HONOLULU (HawaiiNewsNow) - Honolulu Mayor Kirk Caldwell's newest appointee to the Honolulu Police Commission is calling for more police transparency.

"I think it would really serve the police department to be more transparent. I think that they would actually find a great benefit," said appointee Loretta Sheehan at a news conference Friday. "More communication, more openness, more willing to comment on difficult issues."

Sheehan spent 24 years as a city and federal prosecutor, and is now in private practice at Davis Levin Livingston.

Caldwell said she'll be a breath of fresh air for a body that's been criticized for being secretive and slow to act.

The appointment comes as Honolulu Police Chief Louis Kealoha and his wife, a deputy city prosecutor, face a widening federal probe. A federal grand jury is weighing whether the two should be brought up on charges of public corruption and civil rights violations.

On Thursday, city Prosecutor Keith Kaneshiro testified before the grand jury, along with several police officers.

Despite the investigation, the police commission has taken a wait-and-see approach.

Sheehan, though, says more should be done.

"I appreciate their position that they don't want to do anything while another agency is investigating, but I do think that they could certainly ask questions of parties who are involved," she said. "Now those parties might say 'no we're not talking to you' and that's their right, but at least then the public would know that the police commission tried."

Sheehan also said the department needs to work to prevent racial and sexual discrimination.

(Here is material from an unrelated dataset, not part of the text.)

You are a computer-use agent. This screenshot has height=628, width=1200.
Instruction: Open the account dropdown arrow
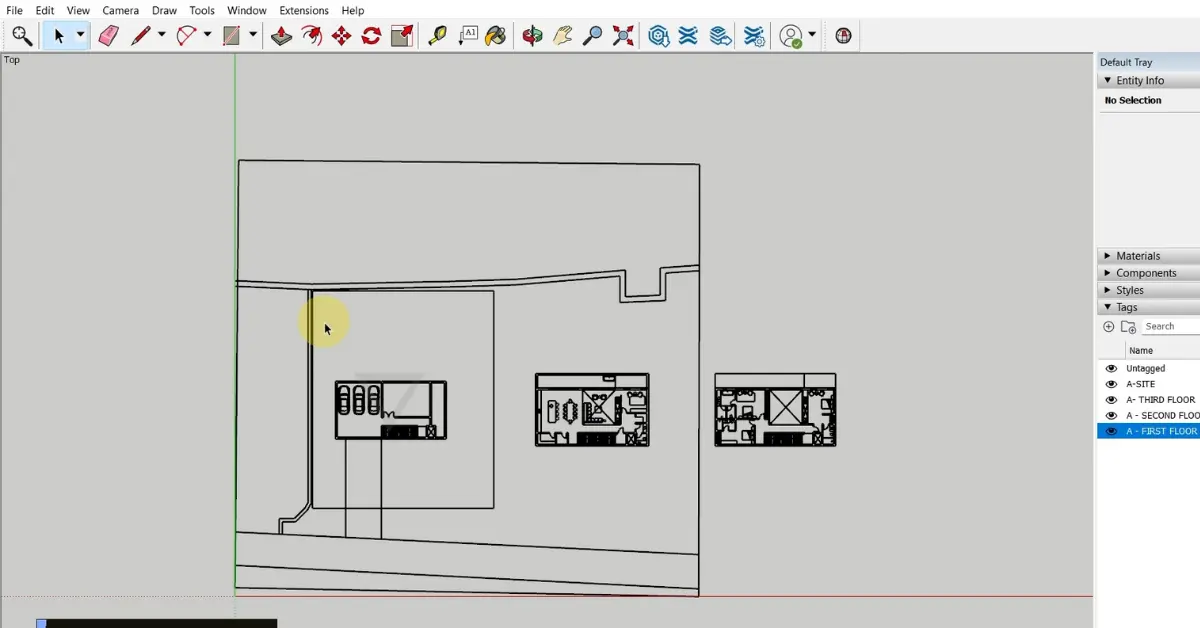tap(812, 35)
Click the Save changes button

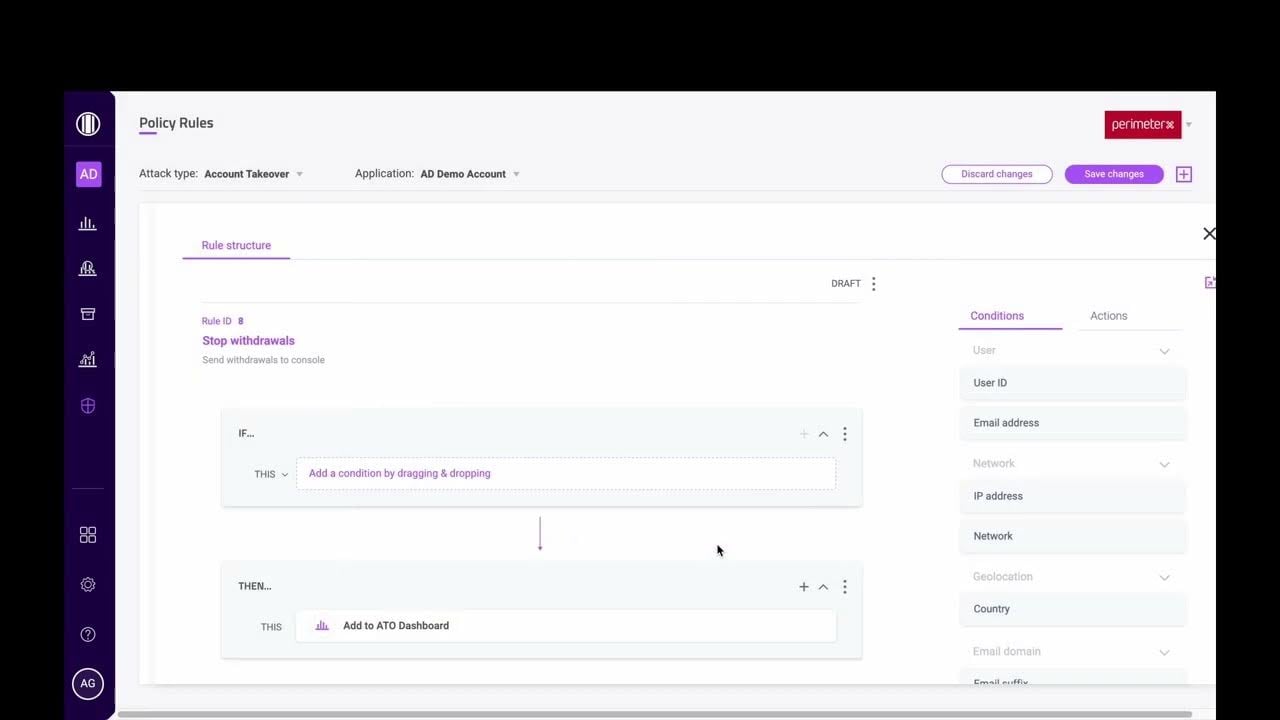(x=1113, y=173)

A lawsuit brought by three officers who say they faced racial and gender discrimination at the hands of a superior was recently settled for $6 million.

Sheehan, who also serves on the board of the Domestic Violence Action Center, said she also wants to see more police commission discussions happen publicly.

"I don't want to be divisive. I want to respect the procedures that are there, but I think it would serve everybody if we just sort of lifted up the conversation to a more public platform," she said.

Sheehan served as a city deputy prosecuting attorney from 1986 to 1995, then an assistant U.S. attorney in Hawaii until 2009. She replaces Helen Hamada, whose appointment on the police commission has expired.

Caldwell also announced Friday the re-appointment of Max Sword to a second term on the police commission.

Both appointments require confirmation by the Honolulu City Council.